House debates
Wednesday, 21 October 2009
Questions without Notice
Afghanistan
2:12 pm
Kevin Rudd (Griffith, Australian Labor Party, Prime Minister) Share this | Hansard source
Suddenly, it seems, the coalition have discovered push factors in asylum seekers. Suddenly, a week and a half into this debate, they have discovered push factors. Why? They spot a sliver of light—a possibility—for getting some political advantage. Except, once again, they have failed to do their homework. The defence minister has consistently argued that Australia must stay the course in order to execute the mission statement which I referred to before. Those opposite now seem to embrace the argument that one of the push factors alive in the asylum seekers debate globally is in fact instability in Afghanistan, and, as a consequence, parallel debates about instability in Sri Lanka. All governments must of course be seized of what is happening within push factors around the world.
In a specific reference to Afghanistan, the UN Secretary General stated that in 2008 we saw the ending of the most violent year in Afghanistan since 2001. That is fact No. 1. A further fact relevant to this is that in 2008 there was an 85 per cent increase in the number of Afghan asylum seekers claiming protection in industrialised countries worldwide. Thirdly, between 2005 and 2008 the number of internally displaced persons assisted by the UNHCR in Afghanistan increased from 142,000 to 230,000, an increase of 62 per cent.

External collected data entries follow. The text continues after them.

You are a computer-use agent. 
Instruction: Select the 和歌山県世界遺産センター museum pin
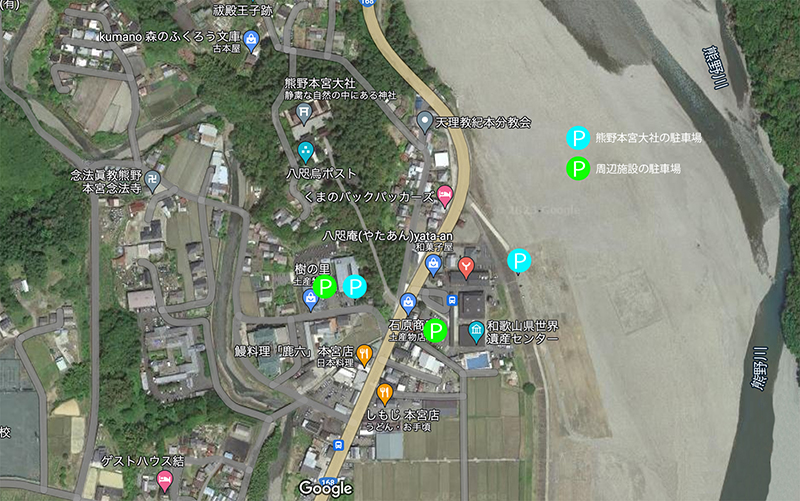coord(477,332)
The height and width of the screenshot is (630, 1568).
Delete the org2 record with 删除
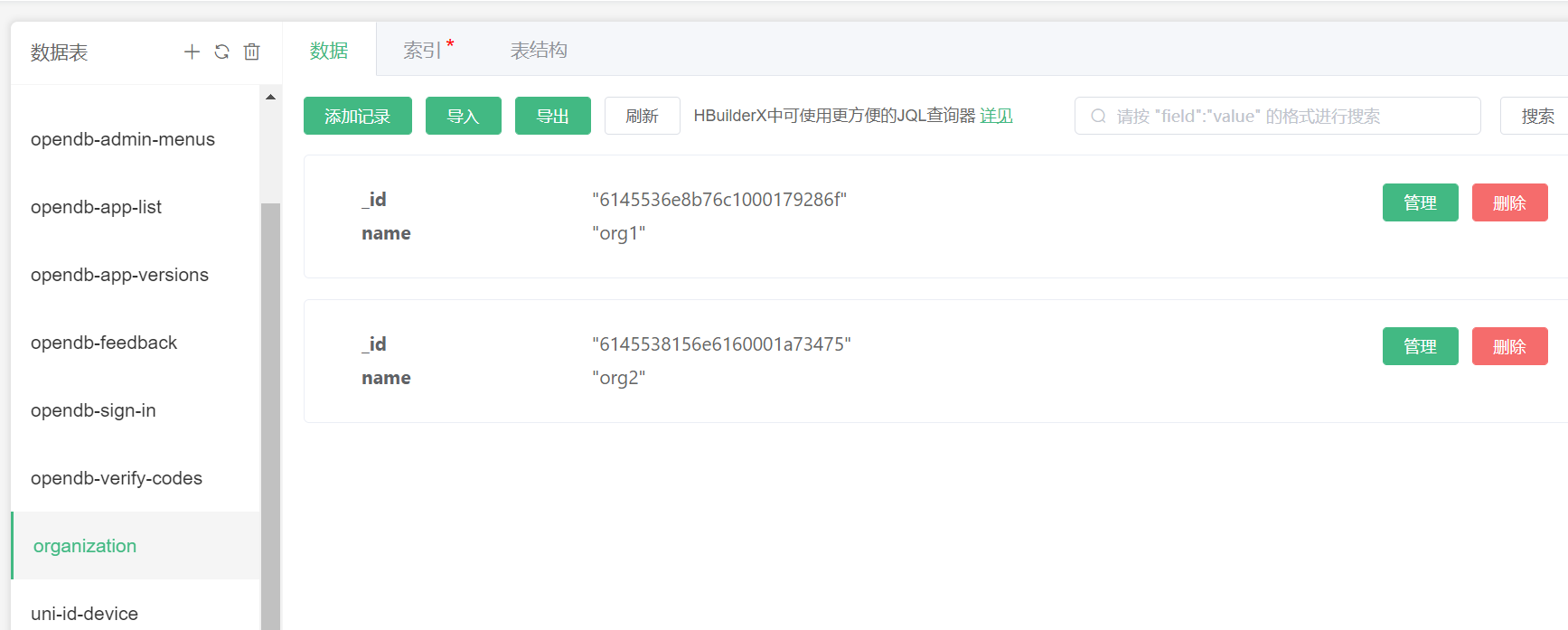1509,346
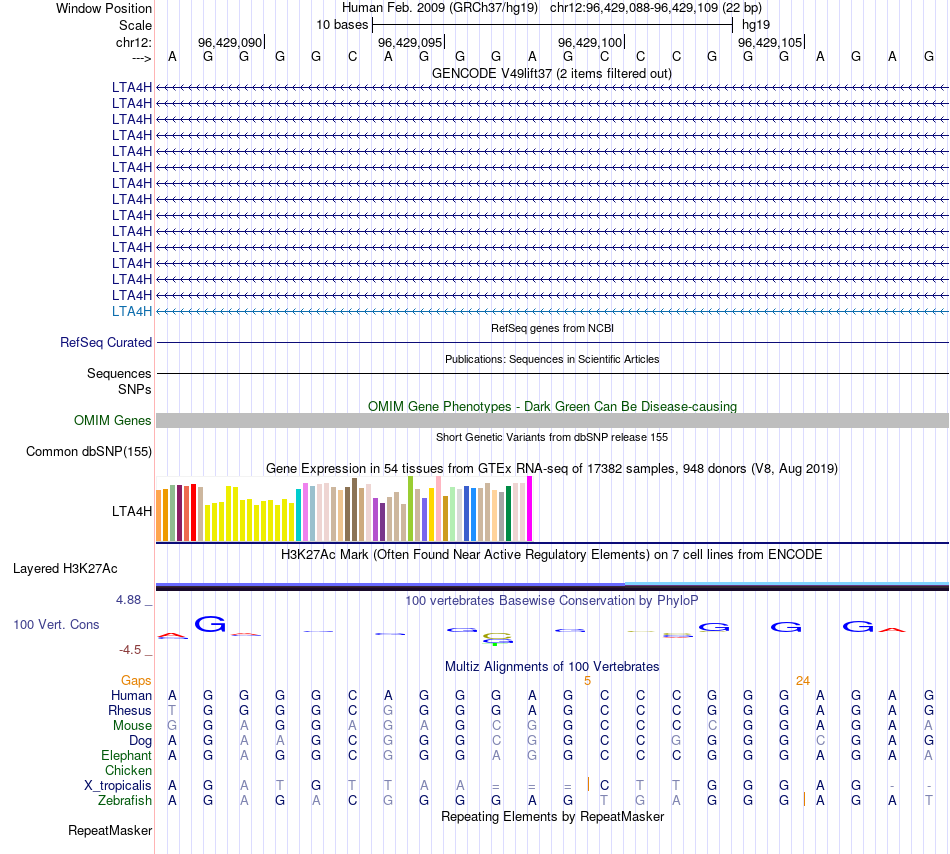Click the gray OMIM Genes band

pyautogui.click(x=552, y=421)
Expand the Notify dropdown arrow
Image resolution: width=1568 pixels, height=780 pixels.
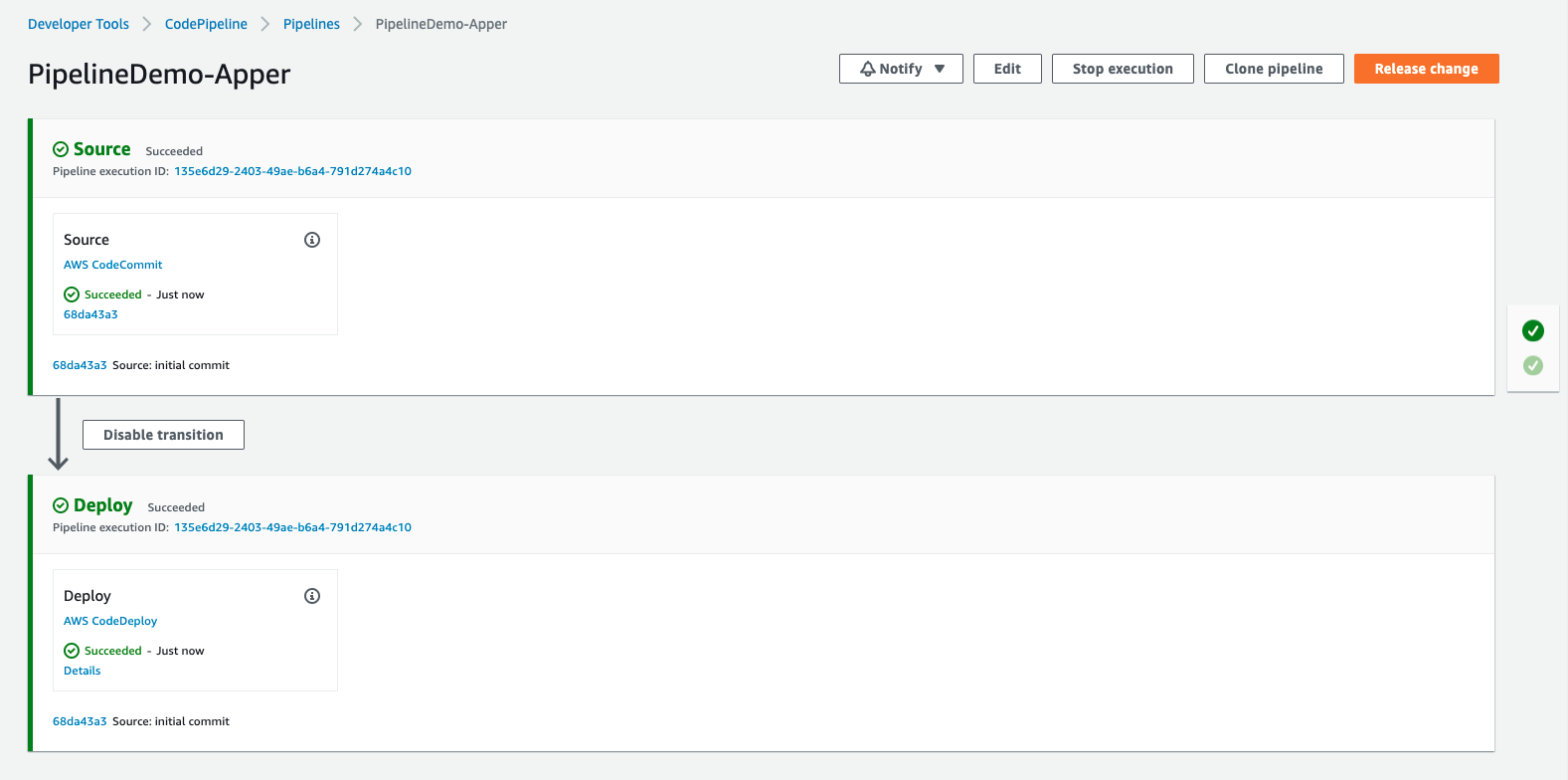(940, 69)
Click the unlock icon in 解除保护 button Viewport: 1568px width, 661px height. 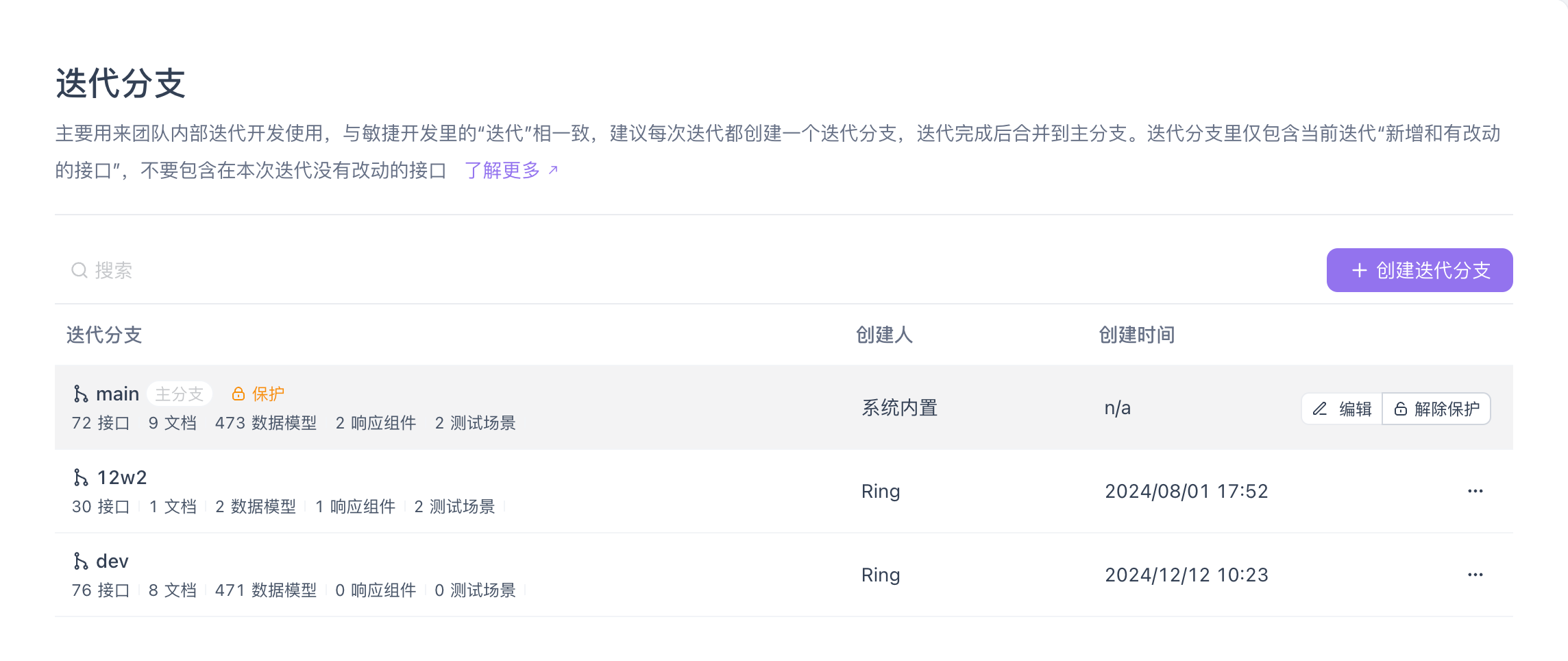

These are the facts which the global community is dealing with. If you look also at the impact which those numbers have had right across the rest of the world, you will see a parallel impact in terms of the number of Afghan refugee flows across Europe, including the United Kingdom, as in fact has occurred in parallel circumstances to Australia. That is what is called in the debate ‘push factors at work’. That is why this government has remained resolute in its commitment to prosecuting the military campaign in Afghanistan. We cannot afford for that country to lurch back into the circumstances that prevailed prior to 2001. We do not want that country to become a training ground for terrorists. We do not, therefore, believe that we should replicate the policy of those opposite between the years 2003 and 2005, which was to abandon the field altogether. Instead, this government’s policy has not simply been to continue the troop presence that we inherited from those opposite but to increase the troop presence by 40 per cent in a decision taken by this government earlier this year. The government’s mission statement in Afghanistan is clear. It is resolute. We will continue to prosecute that strategy in partnership with our ally the United States of America.